Term frequency-inverse document frequency

The classical TF-IDF approach outperforms all other models in all metrics. Given the rather simple nature of the dataset, this is not surprising. TF-IDF especially performs well in the extreme cases where the sentence pairs are either very similar or very different. Difficulties arise when the pair of sentences are very similar, but have a completely different meaning. To overcome this issue, a combination of the TF-IDF approach with the quantum models could be beneficial, in particular as a pre-filtering step.

Combination of quantum and classical approaches

Table 4 Results of the models tested on the extended dataset. The rows are grouped by model, with pink indicating the combined model, green indicating the HQNN model, and red indicating the classical models. The name Hanoi refers to the IBM “Hanoi” quantum computer, a 27-qubit system, and Osaka refers to the IBM “Osaka” quantum computer, a 127-qubit system. The best results are underlined.

To demonstrate the advantage of combining the HQNN model with TD-IDF, we first extended the existing test set to make it harder for the models to predict the correct label and to provide room for improvement, as both models already performed well on the original test set. The extended test set provides more matching pairs that are specifically in the region where the TF-IDF decision boundary is not clear. The test set extension now contains 603 rows. Details about the distribution of the similarity scores and the pair types in the extended test set are shown in Fig. 9.

Fig. 9
figure 9

Visualization of the extended test set. The histogram shows on the x-axis the score of SpaCy’s similarity function, while on the y-axis the number of pairs. The pair type distribution shows the shares of the different pair types in the extended test set. It is noticeable that the number of matching pairs is increased.

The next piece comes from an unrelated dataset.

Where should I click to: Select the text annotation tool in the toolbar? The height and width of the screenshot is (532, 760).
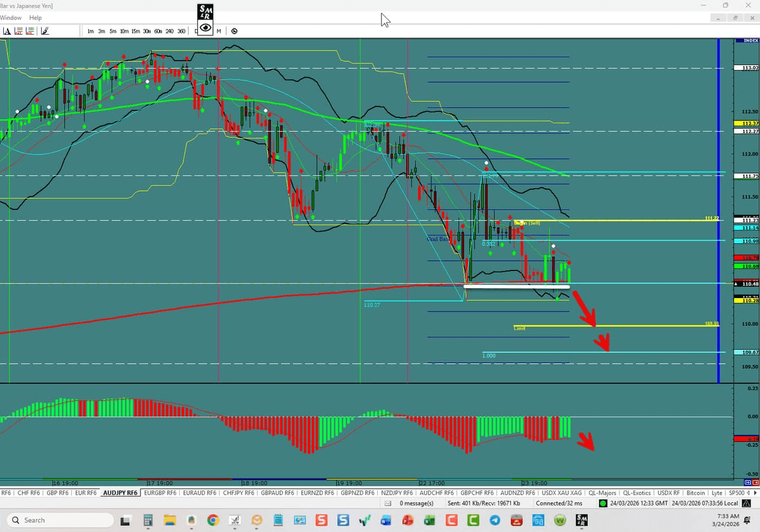6,30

Next, we had to find a reasonable threshold, for when the quantum model should be used. We did this by analyzing the TF-IDF similarity of the wrongly classified sentence pairs of the TF-IDF model during training, as shown in Fig. 10. Using the distribution of the similarity of the mistakes the TF-IDF model made, we can then calculate the first and third quartile. The region between the first and third quartile is where the quantum model should then be used since TF-IDF struggles to identify correct matches.

Fig. 10
figure 10

The TF-IDF model’s wrong predictions during training visualized by the TF-IDF similarity scores of the sentence pairs. The end of the first quartile is at 0.358, and the start of the third quartile is at 0.5. Note that unlike in the other similarity figures of this paper, the distribution is over the TF-IDF similarity scores.

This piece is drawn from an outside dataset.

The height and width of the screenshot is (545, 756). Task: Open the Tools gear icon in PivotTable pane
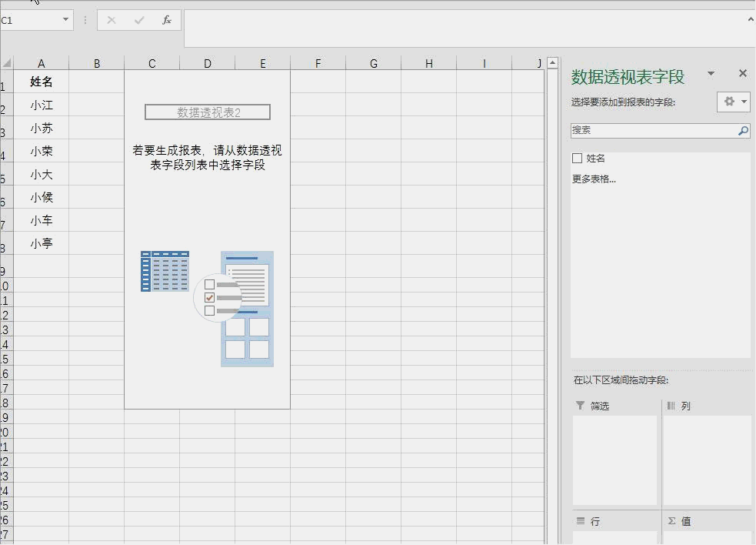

The results of the combination of the two models are shown in Table 4. It is noticeable that the performance of the extended data set is about 6% worse on average than on the original test set due to the harder matching cases. Combining the models can compensate for this. The beauty of this approach is that filtering out the extreme cases turns out to be a straightforward but very effective approach to boost the performance of the HQNN. Another noticeable change is the evaluation of the HQNN model on the real quantum computer using the extended test set. As IBM Hanoi was deprecated, the model was evaluated on IBM Osaka instead. However, IBM Osaka has a much higher qubit count than Hanoi, which could have influenced the results, even though the model only used 6 of the available 127 qubits, which probably caused the drop in performance.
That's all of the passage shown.